Plain Text Email vs. HTML Email for Restaurant Email Marketing

Email marketing should be near the top of any restaurant’s online marketing strategy. Little else on online gets as much bang for buck. Still, a restaurant owner doesn’t normally know the basics of email marketing and may think of mass email as only spam. Others may design their email campaigns in a way customers think it is spam. Surely, spam pollutes email inboxes, but legitimate business is accomplished through email mailing lists if done responsibly and with a certain degree of insight. Newsletters, promotional messages, events announcement and much more help restaurants stay connected with committed customers who have signed up for the email list. In this article, a look at the basic formats (plain text email and HTML email) of email marketing will set up your restaurant for a successful email marketing campaign.
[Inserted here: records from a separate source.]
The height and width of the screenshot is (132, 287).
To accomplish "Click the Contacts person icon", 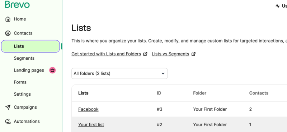I will [x=8, y=33].
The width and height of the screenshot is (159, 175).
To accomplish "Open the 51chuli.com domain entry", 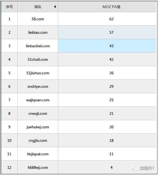I will point(38,59).
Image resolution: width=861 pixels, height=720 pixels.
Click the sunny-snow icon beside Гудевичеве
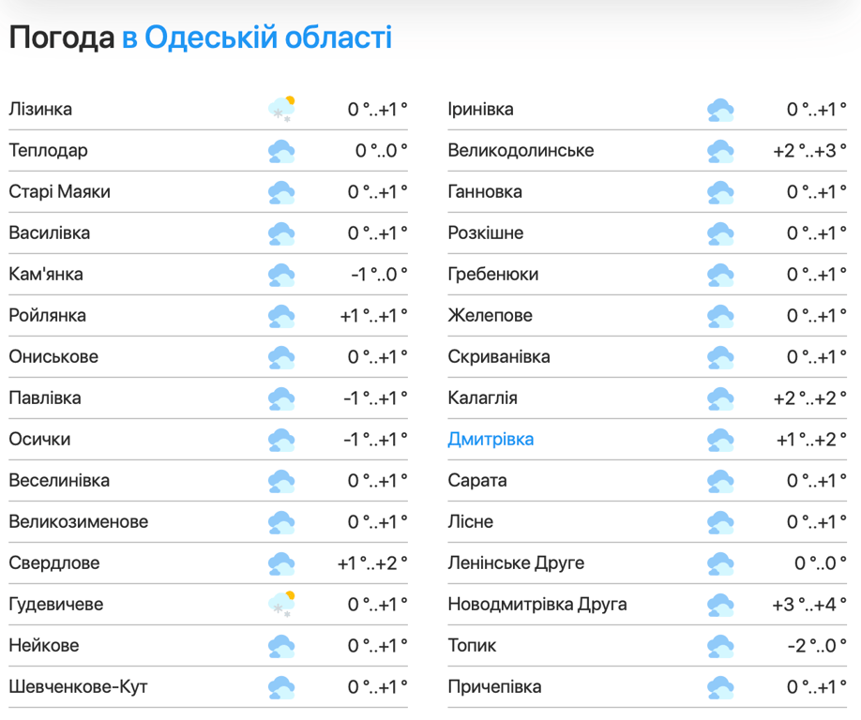pos(281,605)
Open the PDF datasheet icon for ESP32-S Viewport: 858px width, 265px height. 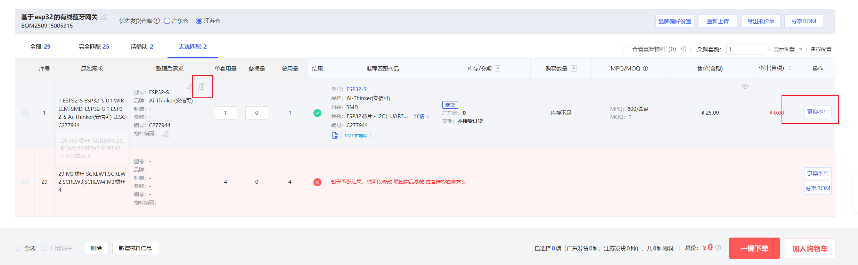click(335, 135)
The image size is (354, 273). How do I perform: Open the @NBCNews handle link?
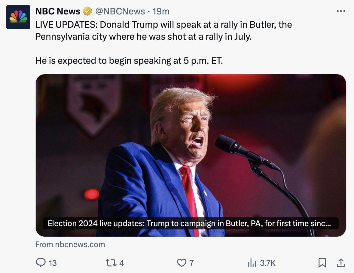point(120,11)
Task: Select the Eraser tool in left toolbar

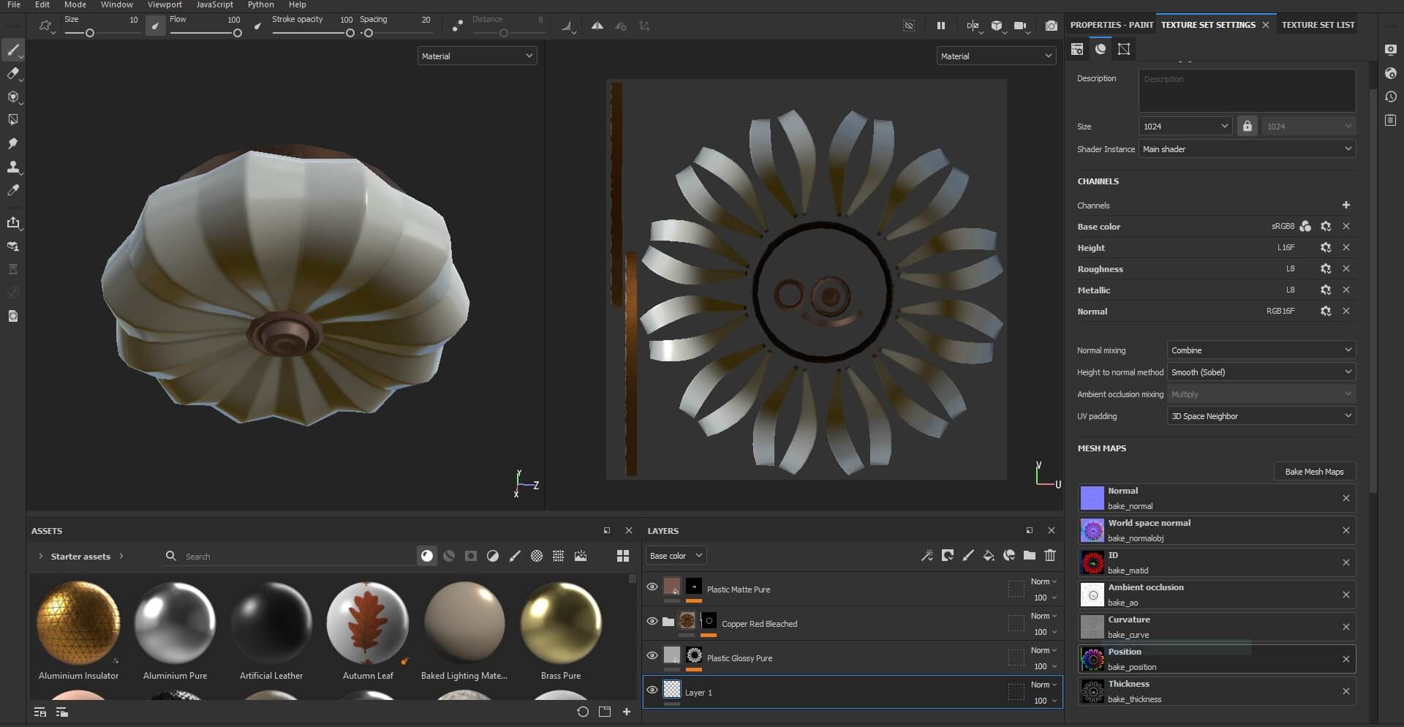Action: click(x=12, y=74)
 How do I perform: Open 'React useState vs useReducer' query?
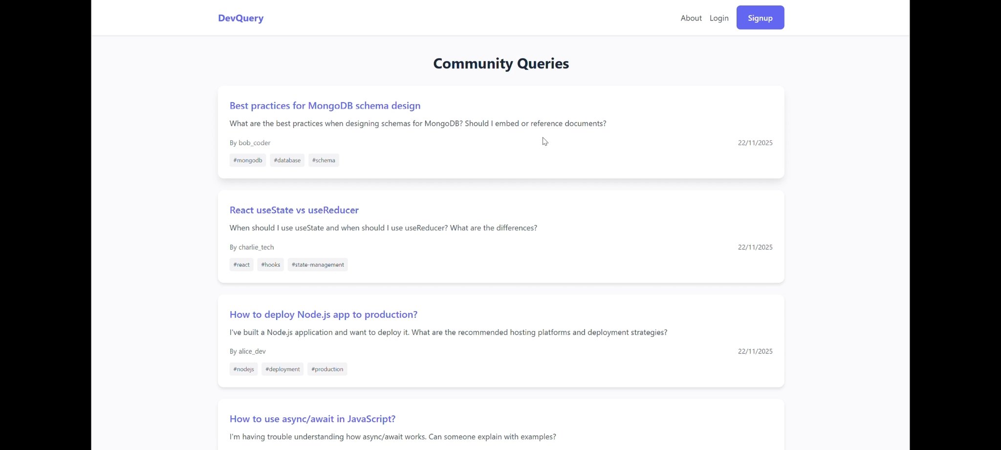coord(294,210)
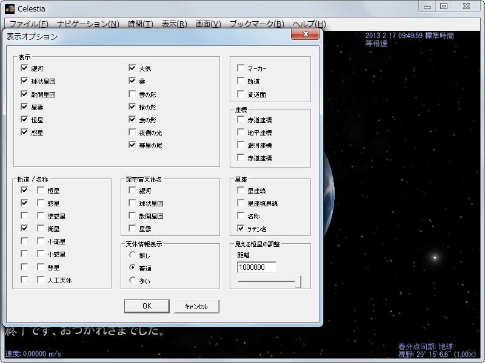Viewport: 485px width, 363px height.
Task: Toggle the 地平座標 grid checkbox
Action: 241,132
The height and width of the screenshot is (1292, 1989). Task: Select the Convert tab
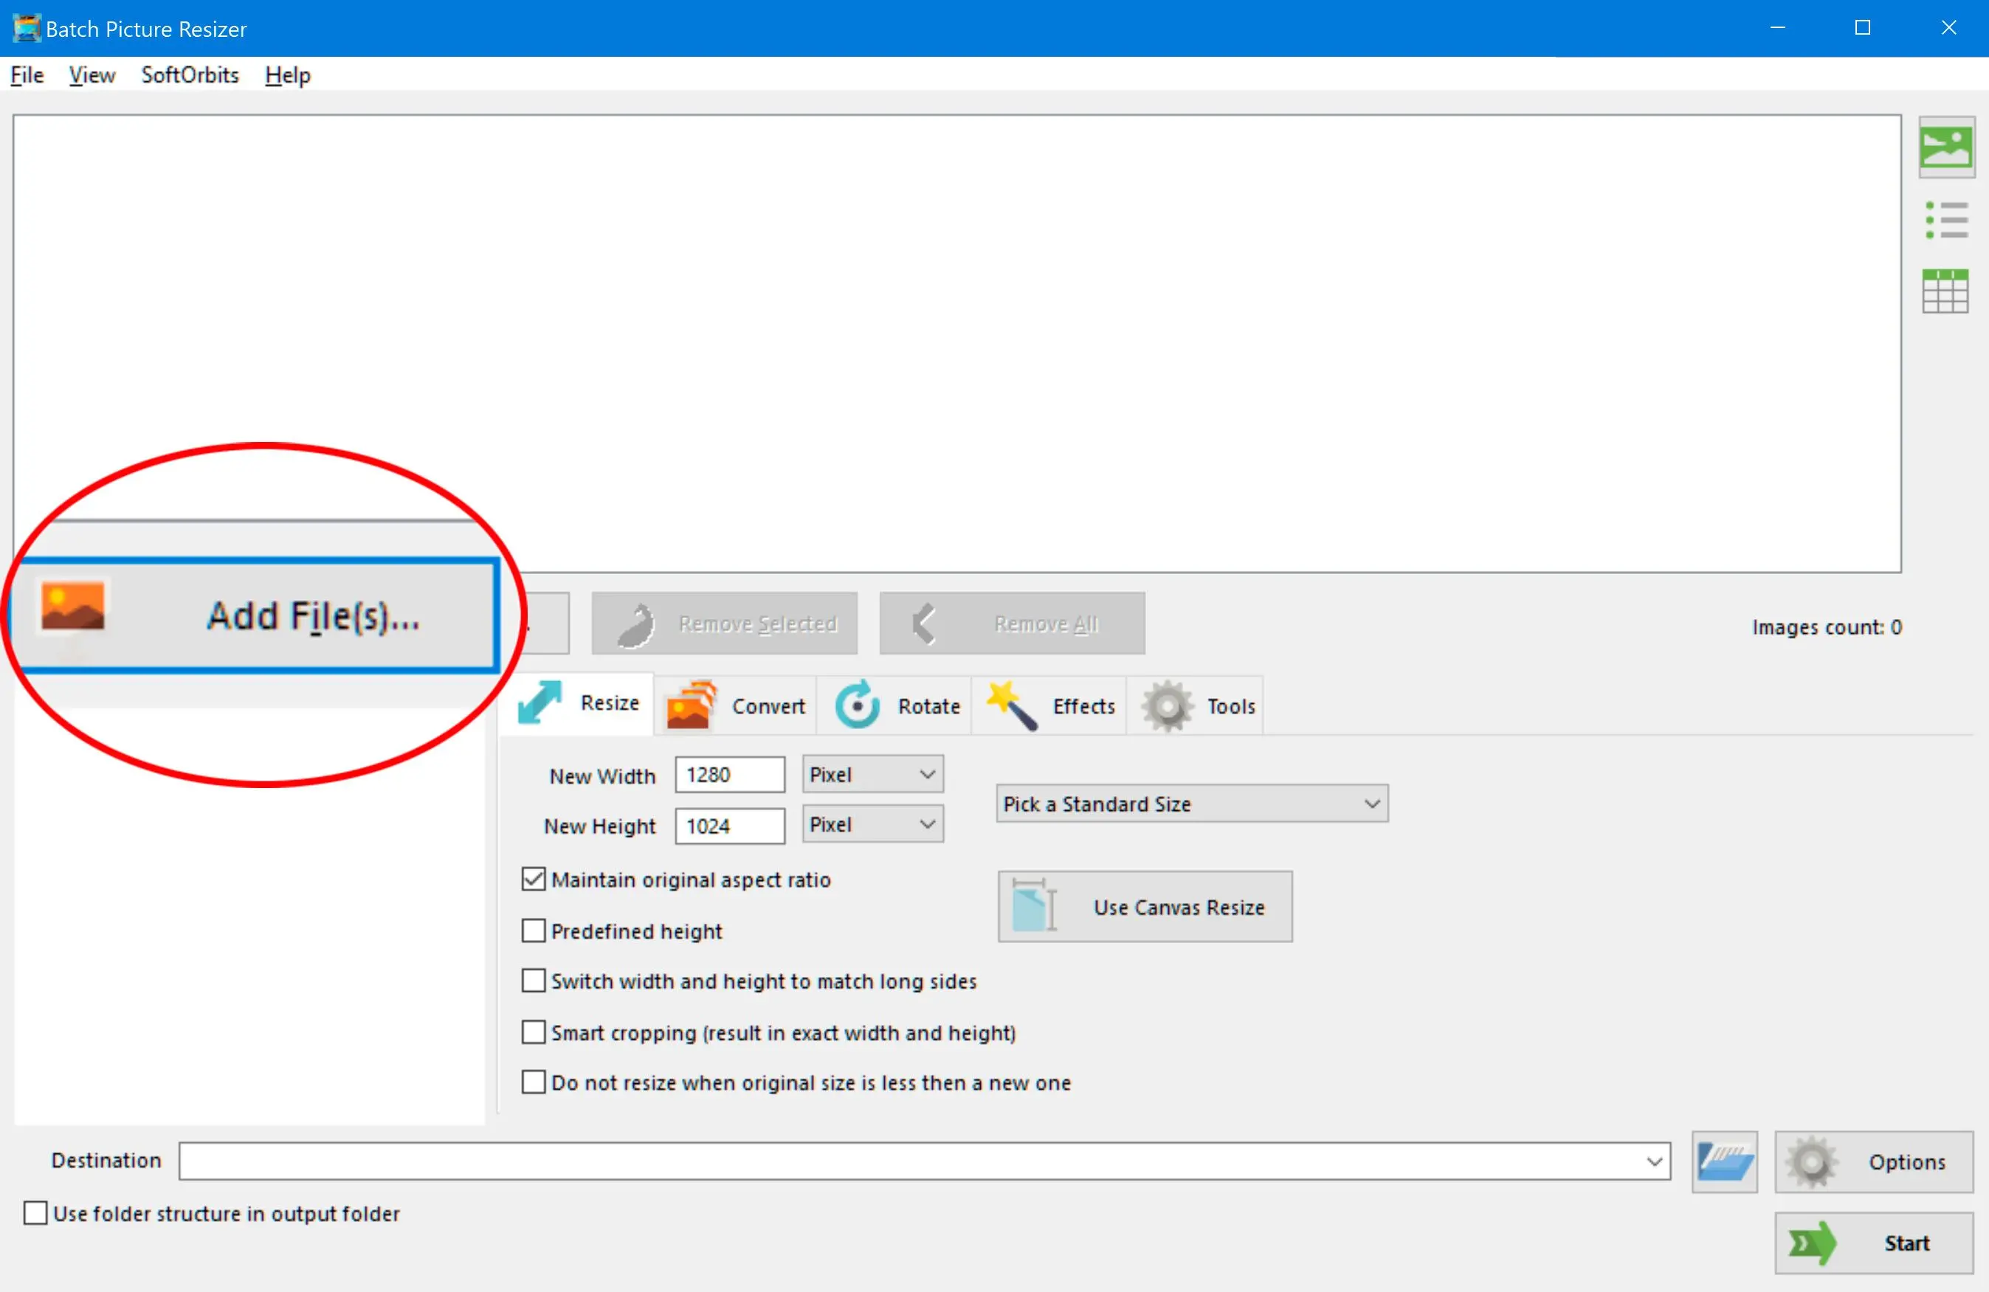(x=738, y=704)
When a restaurant owner first learns about email marketing, an inevitable question is about the difference between a plain-text email and an HTML email. Plain text email is ordinary email without changing any of the formatting (like font size, color or text justification). Some email providers offer rich formatting, which gives you a little of the HTML capabilities. But that is not what we are talking about when we say HTML email. HTML emails have things plain-text do not. This includes images, fonts, links, formatting, etc. They are like a little webpage. When you use an HTML email, you must have a plain text email if their email provider blocks the HTML.

Here are the strong points of each:

Plain Text Email’s Strong Points

  • Can feel personal like talking to customers
  • Customers don’t feel sold to
  • Less likely that a spam filter intercepts the email
  • Don’t need to know HTML or have an email marketing platform
  • Less time investment

HTML Email’s Strong Points

  • Grabs customers’ attention in the critical first few seconds
  • Organizes information better…customers get the main selling point right away
  • Expresses your brand with visual elements such as logo, photos and font

When Plain Text is Superior

  • Customers who aren’t computer savvy
  • Emails for small groups
  • Lots of text (from a newsletter) without a blog
  • Writing has special personality
  • In small communities (rural)

When HTML is Superior

  • New promotions and events
  • Have blog to link to for written content
  • Frequent computer users and younger
  • Visuals communicate just as well as text
  • Emphasize restaurant’s branding
  • Restaurants with a strong online marketing presence (website, social media, blog, etc.)